── Source material
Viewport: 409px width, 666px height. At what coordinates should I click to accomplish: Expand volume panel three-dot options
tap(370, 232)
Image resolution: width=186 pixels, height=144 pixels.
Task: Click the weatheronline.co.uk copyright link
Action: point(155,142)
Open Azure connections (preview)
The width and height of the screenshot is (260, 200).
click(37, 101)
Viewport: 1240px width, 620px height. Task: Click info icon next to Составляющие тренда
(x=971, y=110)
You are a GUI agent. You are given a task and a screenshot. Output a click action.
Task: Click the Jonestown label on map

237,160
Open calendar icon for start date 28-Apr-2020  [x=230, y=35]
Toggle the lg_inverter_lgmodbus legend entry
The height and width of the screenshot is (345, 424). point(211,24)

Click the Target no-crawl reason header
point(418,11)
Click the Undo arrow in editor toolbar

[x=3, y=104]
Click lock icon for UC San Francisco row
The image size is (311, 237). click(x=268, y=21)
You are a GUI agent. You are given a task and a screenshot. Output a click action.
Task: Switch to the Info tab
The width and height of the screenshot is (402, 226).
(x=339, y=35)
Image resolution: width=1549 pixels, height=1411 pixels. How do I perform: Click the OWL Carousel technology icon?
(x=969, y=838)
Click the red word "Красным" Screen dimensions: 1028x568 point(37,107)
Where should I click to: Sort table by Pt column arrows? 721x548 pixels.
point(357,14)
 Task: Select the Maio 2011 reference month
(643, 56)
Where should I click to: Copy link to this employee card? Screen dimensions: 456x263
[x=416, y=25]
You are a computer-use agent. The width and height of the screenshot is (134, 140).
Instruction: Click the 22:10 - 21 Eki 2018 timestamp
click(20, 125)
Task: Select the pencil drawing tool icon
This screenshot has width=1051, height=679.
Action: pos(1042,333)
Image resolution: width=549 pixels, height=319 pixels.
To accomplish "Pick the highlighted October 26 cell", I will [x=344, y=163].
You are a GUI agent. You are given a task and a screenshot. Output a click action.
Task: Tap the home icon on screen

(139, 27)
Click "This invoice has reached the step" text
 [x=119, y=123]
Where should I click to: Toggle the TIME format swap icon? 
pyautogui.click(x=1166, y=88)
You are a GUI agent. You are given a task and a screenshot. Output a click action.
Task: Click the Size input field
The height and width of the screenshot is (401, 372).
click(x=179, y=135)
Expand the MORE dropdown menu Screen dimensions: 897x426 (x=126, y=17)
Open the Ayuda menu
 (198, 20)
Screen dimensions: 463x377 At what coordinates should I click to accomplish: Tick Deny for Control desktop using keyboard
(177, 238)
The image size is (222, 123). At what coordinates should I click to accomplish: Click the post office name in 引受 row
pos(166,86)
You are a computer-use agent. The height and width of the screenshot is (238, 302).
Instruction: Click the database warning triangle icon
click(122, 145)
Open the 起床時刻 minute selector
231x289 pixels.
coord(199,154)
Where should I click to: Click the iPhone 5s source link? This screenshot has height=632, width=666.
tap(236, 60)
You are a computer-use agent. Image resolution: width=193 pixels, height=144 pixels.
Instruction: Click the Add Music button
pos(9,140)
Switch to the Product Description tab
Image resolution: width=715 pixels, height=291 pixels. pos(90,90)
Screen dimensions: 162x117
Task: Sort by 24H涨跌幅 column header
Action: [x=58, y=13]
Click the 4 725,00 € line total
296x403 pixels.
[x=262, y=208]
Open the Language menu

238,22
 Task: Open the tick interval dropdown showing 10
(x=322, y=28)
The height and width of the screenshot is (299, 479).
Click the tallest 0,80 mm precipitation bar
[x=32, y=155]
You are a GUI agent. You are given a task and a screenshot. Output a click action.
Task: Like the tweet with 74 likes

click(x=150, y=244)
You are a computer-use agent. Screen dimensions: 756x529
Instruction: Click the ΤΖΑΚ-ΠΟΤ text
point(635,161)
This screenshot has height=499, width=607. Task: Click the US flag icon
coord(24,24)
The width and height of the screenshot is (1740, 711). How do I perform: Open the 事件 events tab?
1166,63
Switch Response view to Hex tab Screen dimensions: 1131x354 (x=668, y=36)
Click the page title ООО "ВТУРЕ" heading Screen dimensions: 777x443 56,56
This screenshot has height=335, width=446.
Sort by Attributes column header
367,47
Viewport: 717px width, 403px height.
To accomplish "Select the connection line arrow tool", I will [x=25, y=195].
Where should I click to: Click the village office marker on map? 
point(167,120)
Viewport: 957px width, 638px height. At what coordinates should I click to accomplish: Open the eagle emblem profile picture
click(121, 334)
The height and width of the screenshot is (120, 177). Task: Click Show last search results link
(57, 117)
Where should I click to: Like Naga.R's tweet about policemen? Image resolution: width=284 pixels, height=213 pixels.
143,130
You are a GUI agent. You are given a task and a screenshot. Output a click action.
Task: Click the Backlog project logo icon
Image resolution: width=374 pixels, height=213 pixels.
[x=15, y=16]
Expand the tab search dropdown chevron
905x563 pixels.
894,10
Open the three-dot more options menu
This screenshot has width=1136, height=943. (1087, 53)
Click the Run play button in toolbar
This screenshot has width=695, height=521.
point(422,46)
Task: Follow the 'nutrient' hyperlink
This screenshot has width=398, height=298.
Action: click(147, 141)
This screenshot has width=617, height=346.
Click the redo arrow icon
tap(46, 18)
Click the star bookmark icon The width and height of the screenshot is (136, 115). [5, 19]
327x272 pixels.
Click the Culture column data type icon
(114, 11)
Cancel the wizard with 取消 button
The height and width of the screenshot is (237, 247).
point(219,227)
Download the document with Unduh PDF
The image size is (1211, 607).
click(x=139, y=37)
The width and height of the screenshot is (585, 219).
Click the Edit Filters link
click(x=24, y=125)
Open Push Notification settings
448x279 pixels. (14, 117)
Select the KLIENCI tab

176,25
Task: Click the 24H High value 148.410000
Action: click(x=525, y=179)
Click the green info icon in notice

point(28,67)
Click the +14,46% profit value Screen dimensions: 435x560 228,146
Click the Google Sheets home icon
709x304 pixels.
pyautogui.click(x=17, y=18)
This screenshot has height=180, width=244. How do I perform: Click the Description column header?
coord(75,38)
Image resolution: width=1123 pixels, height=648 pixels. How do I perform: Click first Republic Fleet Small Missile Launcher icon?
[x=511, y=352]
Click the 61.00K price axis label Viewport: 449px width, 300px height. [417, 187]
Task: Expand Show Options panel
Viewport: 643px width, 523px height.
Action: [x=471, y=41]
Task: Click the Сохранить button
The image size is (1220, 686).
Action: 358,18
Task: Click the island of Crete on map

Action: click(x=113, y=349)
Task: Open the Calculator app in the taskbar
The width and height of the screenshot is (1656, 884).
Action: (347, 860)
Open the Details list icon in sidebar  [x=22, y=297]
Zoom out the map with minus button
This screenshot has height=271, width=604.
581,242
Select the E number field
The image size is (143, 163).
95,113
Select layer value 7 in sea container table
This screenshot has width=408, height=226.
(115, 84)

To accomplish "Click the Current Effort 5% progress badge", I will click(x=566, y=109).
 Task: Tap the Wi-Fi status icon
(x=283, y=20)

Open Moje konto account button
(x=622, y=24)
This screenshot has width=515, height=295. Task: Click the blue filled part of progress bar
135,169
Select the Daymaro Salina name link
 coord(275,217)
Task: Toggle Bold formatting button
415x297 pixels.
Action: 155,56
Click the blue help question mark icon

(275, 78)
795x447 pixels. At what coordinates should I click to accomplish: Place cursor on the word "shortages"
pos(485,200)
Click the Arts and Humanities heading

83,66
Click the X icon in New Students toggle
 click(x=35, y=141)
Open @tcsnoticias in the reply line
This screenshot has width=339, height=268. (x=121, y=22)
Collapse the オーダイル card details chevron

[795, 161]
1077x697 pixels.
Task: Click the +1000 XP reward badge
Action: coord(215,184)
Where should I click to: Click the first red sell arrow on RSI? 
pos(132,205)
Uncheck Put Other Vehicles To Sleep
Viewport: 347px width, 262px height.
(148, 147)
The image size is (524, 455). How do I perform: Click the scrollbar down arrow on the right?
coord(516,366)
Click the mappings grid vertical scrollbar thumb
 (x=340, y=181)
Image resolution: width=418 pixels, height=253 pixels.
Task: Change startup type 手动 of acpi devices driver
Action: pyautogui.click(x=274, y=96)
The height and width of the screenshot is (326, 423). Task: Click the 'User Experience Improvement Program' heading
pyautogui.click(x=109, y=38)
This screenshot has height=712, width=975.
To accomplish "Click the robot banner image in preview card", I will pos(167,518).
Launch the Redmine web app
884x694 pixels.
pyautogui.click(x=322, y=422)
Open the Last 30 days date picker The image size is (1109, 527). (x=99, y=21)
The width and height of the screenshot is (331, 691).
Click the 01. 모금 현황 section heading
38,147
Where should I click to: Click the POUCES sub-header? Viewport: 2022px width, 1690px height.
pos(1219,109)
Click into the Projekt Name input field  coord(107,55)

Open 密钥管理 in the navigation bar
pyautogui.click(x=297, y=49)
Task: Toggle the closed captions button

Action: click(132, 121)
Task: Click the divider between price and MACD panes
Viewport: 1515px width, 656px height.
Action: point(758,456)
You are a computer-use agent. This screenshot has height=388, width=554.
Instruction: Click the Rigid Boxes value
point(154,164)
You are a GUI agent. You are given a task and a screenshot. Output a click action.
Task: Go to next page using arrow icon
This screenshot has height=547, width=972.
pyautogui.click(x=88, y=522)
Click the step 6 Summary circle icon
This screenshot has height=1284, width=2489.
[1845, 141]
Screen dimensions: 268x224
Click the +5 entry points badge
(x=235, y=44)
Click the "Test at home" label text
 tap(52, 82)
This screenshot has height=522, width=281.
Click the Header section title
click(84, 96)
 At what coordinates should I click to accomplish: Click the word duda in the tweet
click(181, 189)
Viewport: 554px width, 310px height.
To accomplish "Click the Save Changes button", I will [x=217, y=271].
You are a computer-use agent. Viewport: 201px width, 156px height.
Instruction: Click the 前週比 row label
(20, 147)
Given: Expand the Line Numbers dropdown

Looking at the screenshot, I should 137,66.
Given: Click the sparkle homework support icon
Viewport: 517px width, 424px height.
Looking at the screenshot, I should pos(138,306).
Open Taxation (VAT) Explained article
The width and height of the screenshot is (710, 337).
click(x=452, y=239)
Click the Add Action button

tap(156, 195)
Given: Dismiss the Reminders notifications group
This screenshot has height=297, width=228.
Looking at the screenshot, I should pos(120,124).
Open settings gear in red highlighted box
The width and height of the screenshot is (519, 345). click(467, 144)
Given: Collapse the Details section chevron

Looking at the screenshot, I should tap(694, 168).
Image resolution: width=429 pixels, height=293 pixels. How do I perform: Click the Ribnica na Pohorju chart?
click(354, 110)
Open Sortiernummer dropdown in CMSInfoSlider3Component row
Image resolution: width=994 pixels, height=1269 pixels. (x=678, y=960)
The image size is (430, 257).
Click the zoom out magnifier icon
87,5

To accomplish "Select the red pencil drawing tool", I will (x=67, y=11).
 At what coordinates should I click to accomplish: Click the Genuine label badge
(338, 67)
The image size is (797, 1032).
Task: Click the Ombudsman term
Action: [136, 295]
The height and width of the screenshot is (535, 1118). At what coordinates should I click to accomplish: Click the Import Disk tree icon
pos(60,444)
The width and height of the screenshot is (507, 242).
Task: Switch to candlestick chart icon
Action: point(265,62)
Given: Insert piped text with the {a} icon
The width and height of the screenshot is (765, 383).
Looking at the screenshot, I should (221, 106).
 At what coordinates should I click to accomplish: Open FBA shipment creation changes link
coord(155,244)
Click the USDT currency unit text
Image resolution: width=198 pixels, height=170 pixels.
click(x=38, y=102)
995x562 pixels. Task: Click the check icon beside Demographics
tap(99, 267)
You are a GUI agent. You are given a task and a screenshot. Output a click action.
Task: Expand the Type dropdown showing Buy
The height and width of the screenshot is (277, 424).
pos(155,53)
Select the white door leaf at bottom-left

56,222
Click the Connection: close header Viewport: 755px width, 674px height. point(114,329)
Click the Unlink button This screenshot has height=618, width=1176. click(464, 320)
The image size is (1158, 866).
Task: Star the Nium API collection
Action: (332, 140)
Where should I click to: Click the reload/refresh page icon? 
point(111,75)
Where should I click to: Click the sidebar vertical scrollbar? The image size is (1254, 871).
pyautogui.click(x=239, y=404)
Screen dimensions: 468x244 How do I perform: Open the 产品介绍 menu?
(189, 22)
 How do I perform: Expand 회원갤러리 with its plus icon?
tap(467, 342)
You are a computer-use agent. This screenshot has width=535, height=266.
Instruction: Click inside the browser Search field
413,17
────
- [Task instructions]: Among the lines above, which hold the word "date"? Report each one.

- [Response to this task]:
Open calendar icon for start date 28-Apr-2020  [x=230, y=35]
Open the Last 30 days date picker The image size is (1109, 527). (x=99, y=21)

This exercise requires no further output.